DESCRIZIONE DEL COMPITO ->
Ricopia parola per parola tutte le righe dell'elenco qui sotto, lasciando fuori le immagini.

MATERIALE DI LAVORO ->
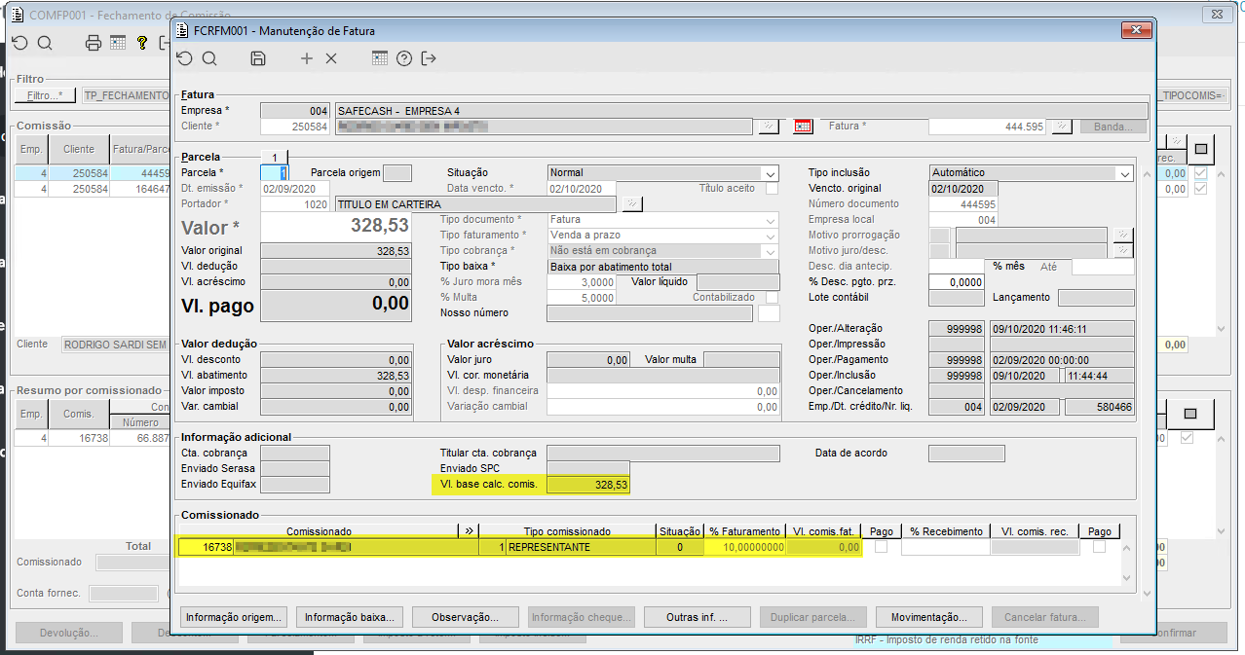Open the red calendar icon beside Cliente
The image size is (1245, 655).
pyautogui.click(x=803, y=127)
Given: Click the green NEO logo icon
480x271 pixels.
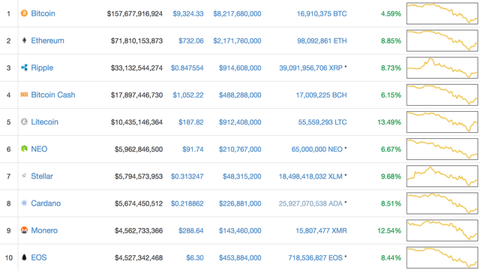Looking at the screenshot, I should coord(24,149).
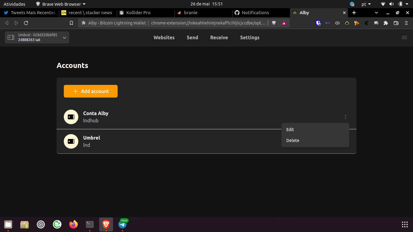Open the GNOME foot extension icon
This screenshot has height=232, width=413.
coord(366,23)
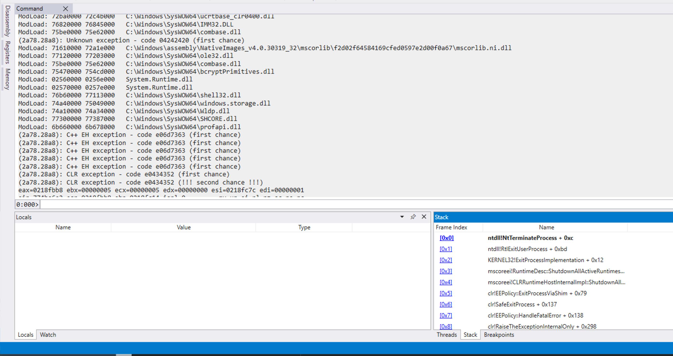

IN RISPOSTA ->
Open the red calendar icon beside Cliente
The image size is (1245, 655).
pyautogui.click(x=803, y=127)
Given: Click the green NEO logo icon
480x271 pixels.
Looking at the screenshot, I should coord(24,149).
Open the GNOME foot extension icon
This screenshot has height=232, width=413.
coord(366,23)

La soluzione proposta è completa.